8/10
Lunacy's Power To Spread & Destroy
10 September 2010
Warning: Spoilers
Samuel Fuller's experience as a crime reporter and pulp novelist are very evident in his work as the writer, director and producer of "Shock Corridor". This is a movie which makes a big impact, primarily because of its outrageous plot but also because of its lurid content and its powerful social commentary. Fuller's tabloid sensibilities are clearly intact as he adopts a bold and uncompromising style to deliver the story and his observations about some of the issues which were preoccupying society in the early 1960s.

The publicity for the movie was overtly sensationalist and promised its audience a story containing sex, violence, psychos, schizos and men in white coats (one of whom was having sexual relationships with the female patients). Additionally, the central character is seen being straight-jacketed, being given electric shock therapy and being attacked by a group of nymphomaniacs.

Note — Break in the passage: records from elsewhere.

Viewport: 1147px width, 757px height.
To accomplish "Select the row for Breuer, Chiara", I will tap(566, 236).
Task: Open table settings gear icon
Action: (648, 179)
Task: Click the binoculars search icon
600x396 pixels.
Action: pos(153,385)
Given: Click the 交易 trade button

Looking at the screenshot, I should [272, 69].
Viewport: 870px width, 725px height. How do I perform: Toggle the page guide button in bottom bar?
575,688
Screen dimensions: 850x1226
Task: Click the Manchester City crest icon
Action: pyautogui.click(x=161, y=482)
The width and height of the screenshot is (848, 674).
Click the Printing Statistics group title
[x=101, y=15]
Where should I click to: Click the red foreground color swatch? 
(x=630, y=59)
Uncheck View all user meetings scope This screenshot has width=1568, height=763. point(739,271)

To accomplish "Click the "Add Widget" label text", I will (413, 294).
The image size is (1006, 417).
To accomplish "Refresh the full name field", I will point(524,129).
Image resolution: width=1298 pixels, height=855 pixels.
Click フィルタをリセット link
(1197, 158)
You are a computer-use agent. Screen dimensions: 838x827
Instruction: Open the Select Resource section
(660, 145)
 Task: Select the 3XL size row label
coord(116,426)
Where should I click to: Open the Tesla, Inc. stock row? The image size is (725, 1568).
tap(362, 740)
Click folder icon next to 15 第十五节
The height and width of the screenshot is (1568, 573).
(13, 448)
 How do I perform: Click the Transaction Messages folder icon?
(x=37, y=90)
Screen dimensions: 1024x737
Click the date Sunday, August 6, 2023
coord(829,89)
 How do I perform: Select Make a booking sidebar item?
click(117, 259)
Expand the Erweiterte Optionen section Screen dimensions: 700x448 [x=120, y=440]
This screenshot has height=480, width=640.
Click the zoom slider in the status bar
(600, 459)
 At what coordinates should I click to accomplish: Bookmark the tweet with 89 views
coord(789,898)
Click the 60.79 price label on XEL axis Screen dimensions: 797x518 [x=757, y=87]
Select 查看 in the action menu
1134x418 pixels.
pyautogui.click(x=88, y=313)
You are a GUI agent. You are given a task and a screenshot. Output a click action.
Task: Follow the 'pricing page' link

Fuller clearly has little time for subtlety and this fits perfectly with the needs of a maker of low budget movies and provides his output with a tremendous amount of vibrancy and energy. "Shock Corridor" is ostensibly a murder mystery but the events that take place in trying to solve this particular crime soon take prominence over everything else.

Johnny Barrett (Peter Breck) is an ambitious newspaper reporter who's determined to win the Pulitzer Prize and decides to do this by getting himself into a mental hospital as a patient so that he can carry out his own investigation into the unsolved murder of one of the inmates. In order to do this, he's helped by a psychiatrist called Dr Fong (Philip Ahn) who teaches him how to appear sufficiently unstable to be committed to the institution and also his editor "Swanee" Swanson (Bill Zuckert). These two men are enthusiastic conspirators but Johnny's girlfriend Cathy (Constance Towers) who's a stripper and a singer is far more reluctant to be involved.

Cathy, however, is soon persuaded to co-operate and posing as Johnny's sister makes the charge that he'd tried to sexually assault her. This leads to Johnny being committed as planned and also to him being able to begin his investigation. There were three inmates who'd witnessed the murder and Johnny's challenge is to get to the truth of what happened by eliciting the pertinent information from these witnesses before his own mental state suffers irreparable damage.

Peter Breck effectively portrays the aggression and single mindedness of Johnny Barrett who was desperate for recognition and the prestige of being a Pulitzer Prize winner. His determination to achieve this goal was commendable but the means by which he planned to do so was fraught with a level of danger which Johnny ignored because he was supremely confident that his own sanity wouldn't be threatened by being institutionalised. This error of judgement predictably meant that any success that he achieved came at a very high price.

The three witnesses that Johnny conversed with all displayed bizarre behaviour and were all victims of traumas that were strongly linked to social issues of the period (i.e. the arms race, racism and anti-communism). Fuller's use of the quotation "Whom God wishes to destroy, he first makes mad" (Euripides) is interesting as it clearly refers to the predicaments of the patients in the asylum but also infers that as their problems were triggered by manifestations of society's madness, it's not only the patients who stand to be destroyed.